The future is now.

Simple statement on the future of the book from William Gibson from an interview with Wired:

Wired: One of the details that leaped out at me was the Adidas GSG9, named for the German counterterrorism squad. I felt certain you’d invented the shoe, but then I Googled it.

Gibson: The Adidas GSG9s were the obvious choice for the thinking man’s ninja. Nothing I could make up could resonate in the same way. There’s code in name-checking the GSG9 history — esoteric meaning. Something that started with Pattern Recognition was that I discovered I could Google the world of the novel. I began to regard it as a sort of extended text — hypertext pages hovering just outside the printed page. There have been threads on my Web site — readers Googling and finding my footprints. I still get people asking me about “the possibilities of interactive fiction,” and they seem to have no clue how we’re already so there.

Bill Brown – Desiring Things.

Also wanted to talk today a bit about the talk the Bill Brown gave, which was quite excellent. His talk focused on the work of Brian Jungan, which I recognized from Hal Foster’s Return of the Real. Brown made several very interesting points along the way, and I’ll just be listing some notes and what I remember. He quoted Arrendt on identity being relative to objects, a man defined by reference to the same chair. He also talked about how the sense of timelessness in art developed from the creation of art throught the preservation of cultural artifacts. These objects perserved in museums, attempting to stabalize identity through their preservation.

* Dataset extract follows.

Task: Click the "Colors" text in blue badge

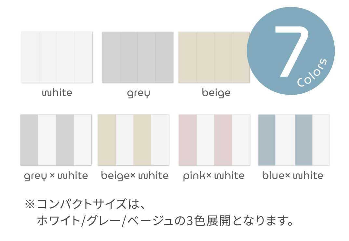Action: pos(312,73)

He had some really interesting things to say about Jungan’s cetology pieces, which were reconstructions of iconic figures of whale skeletons from plastic chairs. He referred to the preservation of these icons in new materials as an attempt to preserve cultural identity overtime, relative to the objects, “the nonmortal remains of mortal beings”. Brown then talked about his Jordan mask sculptures as blurring the line between preservation of ancient history and the global sneaker market. He said they scupltures were neither shoe, nor mask, but both at the same time through a kind of “cultural corruption,” to used Jungen’s words. He also talked about Jordans as the presence of the art market in everyday life.

But the most interesting part, i thought was the end. He talked about the Thingness of the object being that portion of the Jungen sculpture that exceeded its status as either shoe object or mask object. He called it the object’s desire to be something else. When questioned about assigning desire to objects, he said he felt this was the direction things are going, that we will have to talk about the desire of things at some point. He referenced Deleuze on Spinoza, then Latour, who talked about a speedbump being not an inert object, but an object with desire, trying to do something, namely slow you down. Brown said this isn’t a fully formed idea, and his reference to Deleuze and Latour was to justify this direction of thinking rather than settle the issue. But, I do find this line of thinking really interesting and possibly very interesting for my line of thinking on gaming as paticipatory, cyborg-like assemblage experience.

What is the desire of code? or algorithm? or protocol? Standardization, perhaps?